● **Passage**
Geoffrey Crossley
- Born: 11 May 1921 Baslow, Derbyshire, England
- Died: 7 January 2002 (aged 80) Headington, Oxfordshire, England

Formula One World Championship career
- Nationality: British
- Active years: 1950
- Teams: privateer Alta
- Entries: 2
- Championships: 0
- Wins: 0
- Podiums: 0
- Career points: 0
- Pole positions: 0
- Fastest laps: 0
- First entry: 1950 British Grand Prix
- Last entry: 1950 Belgian Grand Prix

= Geoffrey Crossley =

British racing driver (1921–2002)

Geoffrey Crossley (11 May 1921 – 7 January 2002) was a British racing driver from England. He participated in two World Championship Formula One Grands Prix, debuting on 13 May 1950. He scored no championship points. He also participated in numerous non-Championship Formula One races.

==Racing career==
By profession, Crossley was a furniture manufacturer, but he had been a keen amateur racing driver since just before World War II. Following the war he maintained his interest, and competed in a few races using a pre-war Alta, including the 1947 British Empire Trophy race on the Isle of Man.

In 1949, Crossley bought an Alta GP Grand Prix car, GP2, from the manufacturer, in Surrey. Made to order, the car featured a sleeker bodywork than its predecessors. With it, Crossley took International Class F (1100 cc to 1500 cc) standing start speed records over 50 km (125.92 mph), 50 miles (124.49 mph) and 100 km (124.17 mph) at the Montlhéry circuit in late 1949. Crossley also campaigned the Alta GP in selected races in 1949, including the 1949 Belgian Grand Prix, where he finished seventh and last, six laps down on the winner.

● **Items from a dataset**
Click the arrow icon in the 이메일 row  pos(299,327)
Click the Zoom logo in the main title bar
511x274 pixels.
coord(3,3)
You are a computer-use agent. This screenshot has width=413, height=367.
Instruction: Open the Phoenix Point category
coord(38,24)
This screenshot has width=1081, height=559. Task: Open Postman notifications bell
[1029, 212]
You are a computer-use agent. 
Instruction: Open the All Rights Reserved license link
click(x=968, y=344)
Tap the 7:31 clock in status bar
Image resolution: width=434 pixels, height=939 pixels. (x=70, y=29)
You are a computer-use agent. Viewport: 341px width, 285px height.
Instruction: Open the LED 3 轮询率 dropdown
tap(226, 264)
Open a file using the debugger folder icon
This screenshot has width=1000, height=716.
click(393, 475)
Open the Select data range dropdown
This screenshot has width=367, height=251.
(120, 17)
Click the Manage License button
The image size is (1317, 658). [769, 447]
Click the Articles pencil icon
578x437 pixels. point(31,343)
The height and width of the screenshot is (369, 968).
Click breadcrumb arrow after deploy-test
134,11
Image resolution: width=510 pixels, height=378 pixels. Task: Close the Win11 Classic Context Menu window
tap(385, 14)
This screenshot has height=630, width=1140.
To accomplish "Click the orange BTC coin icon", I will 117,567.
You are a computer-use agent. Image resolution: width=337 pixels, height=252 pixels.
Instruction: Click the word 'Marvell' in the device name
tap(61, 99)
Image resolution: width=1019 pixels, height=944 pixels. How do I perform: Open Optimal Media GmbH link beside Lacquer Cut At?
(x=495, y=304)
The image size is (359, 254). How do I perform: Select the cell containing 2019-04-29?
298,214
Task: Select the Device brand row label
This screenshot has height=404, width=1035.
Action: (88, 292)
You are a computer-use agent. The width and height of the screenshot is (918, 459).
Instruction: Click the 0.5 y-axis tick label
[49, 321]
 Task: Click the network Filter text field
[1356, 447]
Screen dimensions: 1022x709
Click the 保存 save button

● **Set tasks**
a: What was Crossley's profession, according to the Geoffrey Crossley article?
b: Rewrite the Geoffrey Crossley article starting at "British racing driver (1921–2002)" and ending at "Formula One races.", changing "numerous" to "several".
c: Pick up the Geoffrey Crossley article after its final sentence and keep writing.

● **Exercise results**
a: He was a furniture manufacturer.

b:
British racing driver (1921–2002)

Geoffrey Crossley (11 May 1921 – 7 January 2002) was a British racing driver from England. He participated in two World Championship Formula One Grands Prix, debuting on 13 May 1950. He scored no championship points. He also participated in several non-Championship Formula One races.

c:
The following year, Crossley took part in the first ever World Championship Formula One race: the 1950 British Grand Prix at Silverstone Circuit. He qualified in 17th place, three places ahead of Joe Kelly in a similar Alta, despite the latter's higher specification engine. Crossley's race ended with transmission failure on lap 43. Later that season Crossley entered the Alta for the 1950 Belgian Grand Prix, where he qualified 12th and finished in ninth position. In addition to his Championship entries, Crossley also took part in a number of non-Championship races in the Alta, but at the end of the 1950 season he decided to retire due to the high costs of the sport.

Crossley made a brief return to motorsport in 1955, after he built a Lea-Francis-engined special which he called the Berkshire Special. Crossley entered the car for the 1955 Richmond Trophy race at Goodwood Circuit, but teething troubles with the car meant that he was slowest in practice and he decided to withdraw from the event. Owing to work and family commitments Crossley abandoned the Berkshire Special's development, and withdrew from racing for good.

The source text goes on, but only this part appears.